Your task is to reproduce the entries below word for word.

[Start of section]

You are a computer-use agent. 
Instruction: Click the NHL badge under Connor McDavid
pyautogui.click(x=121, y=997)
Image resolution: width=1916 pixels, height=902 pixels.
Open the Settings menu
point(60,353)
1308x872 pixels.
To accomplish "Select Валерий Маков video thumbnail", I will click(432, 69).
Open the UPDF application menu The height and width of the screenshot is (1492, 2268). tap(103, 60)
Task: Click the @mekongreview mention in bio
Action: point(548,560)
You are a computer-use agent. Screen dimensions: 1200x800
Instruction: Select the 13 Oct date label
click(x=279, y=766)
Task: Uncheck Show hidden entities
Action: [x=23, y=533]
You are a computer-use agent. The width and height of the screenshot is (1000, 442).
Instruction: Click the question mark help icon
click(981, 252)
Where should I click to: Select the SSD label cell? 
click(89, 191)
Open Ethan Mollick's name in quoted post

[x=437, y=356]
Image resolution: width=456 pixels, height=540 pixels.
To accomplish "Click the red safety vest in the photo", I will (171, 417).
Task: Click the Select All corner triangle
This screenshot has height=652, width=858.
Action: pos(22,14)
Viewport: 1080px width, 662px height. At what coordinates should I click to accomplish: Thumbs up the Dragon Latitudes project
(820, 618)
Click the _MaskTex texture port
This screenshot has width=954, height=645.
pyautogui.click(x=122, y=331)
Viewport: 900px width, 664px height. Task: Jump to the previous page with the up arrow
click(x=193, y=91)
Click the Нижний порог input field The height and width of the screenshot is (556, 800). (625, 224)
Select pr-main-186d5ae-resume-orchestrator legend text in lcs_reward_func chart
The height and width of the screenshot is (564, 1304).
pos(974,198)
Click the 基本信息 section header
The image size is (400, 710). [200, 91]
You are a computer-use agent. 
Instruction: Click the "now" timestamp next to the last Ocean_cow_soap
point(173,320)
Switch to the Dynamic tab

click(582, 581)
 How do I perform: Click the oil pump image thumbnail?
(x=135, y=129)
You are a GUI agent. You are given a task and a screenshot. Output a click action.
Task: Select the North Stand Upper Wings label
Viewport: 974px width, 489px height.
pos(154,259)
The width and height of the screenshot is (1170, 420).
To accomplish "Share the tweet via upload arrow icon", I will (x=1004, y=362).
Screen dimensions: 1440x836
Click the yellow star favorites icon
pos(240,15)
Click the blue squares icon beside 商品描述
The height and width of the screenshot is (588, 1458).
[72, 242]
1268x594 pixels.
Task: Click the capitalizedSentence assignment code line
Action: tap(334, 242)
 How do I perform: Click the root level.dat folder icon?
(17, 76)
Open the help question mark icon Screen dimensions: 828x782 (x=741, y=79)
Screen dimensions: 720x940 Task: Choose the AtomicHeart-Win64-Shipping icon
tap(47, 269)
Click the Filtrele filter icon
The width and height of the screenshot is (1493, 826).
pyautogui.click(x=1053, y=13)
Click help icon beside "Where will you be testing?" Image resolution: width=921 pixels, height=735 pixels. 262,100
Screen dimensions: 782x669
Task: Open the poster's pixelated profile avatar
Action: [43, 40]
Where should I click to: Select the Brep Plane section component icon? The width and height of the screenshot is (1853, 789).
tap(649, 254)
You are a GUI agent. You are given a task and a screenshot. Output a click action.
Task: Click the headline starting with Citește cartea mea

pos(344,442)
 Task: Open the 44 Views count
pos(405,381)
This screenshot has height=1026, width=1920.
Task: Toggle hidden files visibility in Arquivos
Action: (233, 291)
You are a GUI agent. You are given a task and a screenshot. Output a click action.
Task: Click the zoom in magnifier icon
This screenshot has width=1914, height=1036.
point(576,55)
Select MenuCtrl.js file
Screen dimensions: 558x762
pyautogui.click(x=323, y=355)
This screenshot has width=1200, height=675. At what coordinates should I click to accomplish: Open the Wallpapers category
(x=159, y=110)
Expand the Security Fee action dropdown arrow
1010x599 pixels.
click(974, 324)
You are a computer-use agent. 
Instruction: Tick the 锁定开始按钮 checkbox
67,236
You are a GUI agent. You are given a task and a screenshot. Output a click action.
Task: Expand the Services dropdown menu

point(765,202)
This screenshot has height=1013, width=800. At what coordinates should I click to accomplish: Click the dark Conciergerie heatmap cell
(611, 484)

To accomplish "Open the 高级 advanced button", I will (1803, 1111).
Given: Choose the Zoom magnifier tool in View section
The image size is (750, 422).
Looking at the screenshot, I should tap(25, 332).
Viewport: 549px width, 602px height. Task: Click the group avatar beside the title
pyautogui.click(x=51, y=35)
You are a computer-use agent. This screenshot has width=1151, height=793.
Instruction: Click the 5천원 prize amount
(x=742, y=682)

[End of section]

▶ _TASK RESULT_:
You are a computer-use agent. 
Instruction: Click the NHL badge under Connor McDavid
pyautogui.click(x=121, y=997)
Image resolution: width=1916 pixels, height=902 pixels.
Open the Settings menu
point(60,353)
1308x872 pixels.
To accomplish "Select Валерий Маков video thumbnail", I will click(432, 69).
Open the UPDF application menu The height and width of the screenshot is (1492, 2268). tap(103, 60)
Task: Click the @mekongreview mention in bio
Action: point(548,560)
You are a computer-use agent. Screen dimensions: 1200x800
Instruction: Select the 13 Oct date label
click(x=279, y=766)
Task: Uncheck Show hidden entities
Action: [x=23, y=533]
You are a computer-use agent. The width and height of the screenshot is (1000, 442).
Instruction: Click the question mark help icon
click(981, 252)
Where should I click to: Select the SSD label cell? 
click(89, 191)
Open Ethan Mollick's name in quoted post

[x=437, y=356]
Image resolution: width=456 pixels, height=540 pixels.
To accomplish "Click the red safety vest in the photo", I will (171, 417).
Task: Click the Select All corner triangle
This screenshot has height=652, width=858.
Action: pos(22,14)
Viewport: 1080px width, 662px height. At what coordinates should I click to accomplish: Thumbs up the Dragon Latitudes project
(820, 618)
Click the _MaskTex texture port
This screenshot has width=954, height=645.
pyautogui.click(x=122, y=331)
Viewport: 900px width, 664px height. Task: Jump to the previous page with the up arrow
click(x=193, y=91)
Click the Нижний порог input field The height and width of the screenshot is (556, 800). (625, 224)
Select pr-main-186d5ae-resume-orchestrator legend text in lcs_reward_func chart
The height and width of the screenshot is (564, 1304).
pos(974,198)
Click the 基本信息 section header
The image size is (400, 710). [200, 91]
You are a computer-use agent. 
Instruction: Click the "now" timestamp next to the last Ocean_cow_soap
point(173,320)
Switch to the Dynamic tab

click(582, 581)
 How do I perform: Click the oil pump image thumbnail?
(x=135, y=129)
You are a GUI agent. You are given a task and a screenshot. Output a click action.
Task: Select the North Stand Upper Wings label
Viewport: 974px width, 489px height.
pos(154,259)
The width and height of the screenshot is (1170, 420).
To accomplish "Share the tweet via upload arrow icon", I will (x=1004, y=362).
Screen dimensions: 1440x836
Click the yellow star favorites icon
pos(240,15)
Click the blue squares icon beside 商品描述
The height and width of the screenshot is (588, 1458).
[72, 242]
1268x594 pixels.
Task: Click the capitalizedSentence assignment code line
Action: tap(334, 242)
 How do I perform: Click the root level.dat folder icon?
(17, 76)
Open the help question mark icon Screen dimensions: 828x782 (x=741, y=79)
Screen dimensions: 720x940 Task: Choose the AtomicHeart-Win64-Shipping icon
tap(47, 269)
Click the Filtrele filter icon
The width and height of the screenshot is (1493, 826).
pyautogui.click(x=1053, y=13)
Click help icon beside "Where will you be testing?" Image resolution: width=921 pixels, height=735 pixels. 262,100
Screen dimensions: 782x669
Task: Open the poster's pixelated profile avatar
Action: [43, 40]
Where should I click to: Select the Brep Plane section component icon? The width and height of the screenshot is (1853, 789).
tap(649, 254)
You are a GUI agent. You are given a task and a screenshot. Output a click action.
Task: Click the headline starting with Citește cartea mea

pos(344,442)
 Task: Open the 44 Views count
pos(405,381)
This screenshot has height=1026, width=1920.
Task: Toggle hidden files visibility in Arquivos
Action: (233, 291)
You are a GUI agent. You are given a task and a screenshot. Output a click action.
Task: Click the zoom in magnifier icon
This screenshot has width=1914, height=1036.
point(576,55)
Select MenuCtrl.js file
Screen dimensions: 558x762
pyautogui.click(x=323, y=355)
This screenshot has width=1200, height=675. At what coordinates should I click to accomplish: Open the Wallpapers category
(x=159, y=110)
Expand the Security Fee action dropdown arrow
1010x599 pixels.
click(974, 324)
You are a computer-use agent. 
Instruction: Tick the 锁定开始按钮 checkbox
67,236
You are a GUI agent. You are given a task and a screenshot. Output a click action.
Task: Expand the Services dropdown menu

point(765,202)
This screenshot has height=1013, width=800. At what coordinates should I click to accomplish: Click the dark Conciergerie heatmap cell
(611, 484)

To accomplish "Open the 高级 advanced button", I will (1803, 1111).
Given: Choose the Zoom magnifier tool in View section
The image size is (750, 422).
Looking at the screenshot, I should tap(25, 332).
Viewport: 549px width, 602px height. Task: Click the group avatar beside the title
pyautogui.click(x=51, y=35)
You are a computer-use agent. This screenshot has width=1151, height=793.
Instruction: Click the 5천원 prize amount
(x=742, y=682)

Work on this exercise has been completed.